IDEXX Laboratories (IDXX) was downgraded to ‘Neutral’ from ‘Overweight’ with a price target of $525 at Piper Sandler on Tuesday due to softness in pet owner visits and wellness spending that could extend into 2025.
Analysts at Piper Sandler still do see IDEXX as a compelling long-term investment however.
“While we maintain our long-term outlook that diagnostics will grow at 8-9% a year for a decade and that IDEXX will take a disproportionate amount of diagnostics growth, the overall near-term macroeconomics present a potential for another year of growth below long-term trends,” analysts at Piper Sandler wrote in a note to clients.
With volume and utilization unlikely to improve in 2024, and with the stock trading around Piper Sandler’s price target and up 35% since October lows, a downgrade was in order.

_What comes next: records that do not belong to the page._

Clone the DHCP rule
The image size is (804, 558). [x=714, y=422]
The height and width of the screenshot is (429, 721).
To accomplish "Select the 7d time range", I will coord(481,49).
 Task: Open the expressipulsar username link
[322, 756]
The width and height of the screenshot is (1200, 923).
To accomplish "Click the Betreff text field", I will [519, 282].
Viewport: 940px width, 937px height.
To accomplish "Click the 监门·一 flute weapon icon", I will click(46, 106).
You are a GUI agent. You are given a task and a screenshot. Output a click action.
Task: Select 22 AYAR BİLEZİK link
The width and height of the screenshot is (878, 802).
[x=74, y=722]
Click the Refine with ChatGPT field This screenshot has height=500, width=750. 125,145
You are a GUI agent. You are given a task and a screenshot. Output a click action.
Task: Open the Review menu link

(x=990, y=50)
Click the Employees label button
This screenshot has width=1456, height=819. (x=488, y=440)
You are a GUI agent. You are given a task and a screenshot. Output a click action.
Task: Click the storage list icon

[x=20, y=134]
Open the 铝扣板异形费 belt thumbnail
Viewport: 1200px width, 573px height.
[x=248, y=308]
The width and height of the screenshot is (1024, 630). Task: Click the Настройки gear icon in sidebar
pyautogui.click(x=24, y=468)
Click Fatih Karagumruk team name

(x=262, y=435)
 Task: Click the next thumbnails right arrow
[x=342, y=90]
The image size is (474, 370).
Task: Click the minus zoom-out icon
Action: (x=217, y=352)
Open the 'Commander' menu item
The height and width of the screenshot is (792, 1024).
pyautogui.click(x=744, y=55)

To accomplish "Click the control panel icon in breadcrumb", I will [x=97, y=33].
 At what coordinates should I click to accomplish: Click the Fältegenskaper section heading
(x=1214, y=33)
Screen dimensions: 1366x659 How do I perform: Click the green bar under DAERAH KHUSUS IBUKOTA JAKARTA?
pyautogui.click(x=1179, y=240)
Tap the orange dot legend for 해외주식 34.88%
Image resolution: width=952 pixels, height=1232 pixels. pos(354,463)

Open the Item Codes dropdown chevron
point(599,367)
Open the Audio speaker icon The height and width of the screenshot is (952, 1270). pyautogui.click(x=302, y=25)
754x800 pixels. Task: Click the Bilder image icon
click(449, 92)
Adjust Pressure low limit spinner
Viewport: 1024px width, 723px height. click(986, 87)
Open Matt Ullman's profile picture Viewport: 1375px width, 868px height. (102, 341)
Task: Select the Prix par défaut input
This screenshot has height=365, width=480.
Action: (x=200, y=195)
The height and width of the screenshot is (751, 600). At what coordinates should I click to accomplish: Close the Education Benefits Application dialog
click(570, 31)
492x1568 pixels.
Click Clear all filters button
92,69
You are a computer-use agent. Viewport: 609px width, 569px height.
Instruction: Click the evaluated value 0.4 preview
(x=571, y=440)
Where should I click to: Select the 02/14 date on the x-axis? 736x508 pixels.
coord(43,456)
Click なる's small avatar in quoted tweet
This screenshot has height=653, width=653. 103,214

“We think the stock needs volume upside to move higher from here. This is something we're not seeing in the market,” analysts commented.
Lower utilization in 2024 is however not expected to impact clinical care visits or diagnostics utilization in clinical care.
“We see headwinds from extended length between wellness appointments and pet owners generally reducing levels of preventative care. To be clear, we're not referring to a slowing of diagnostics utilization as much as a reduction in the speed at which utilization is increasing.”
Following the downgrade, IDEXX stock was trading down 2.06% at $521.12 at midday Tuesday.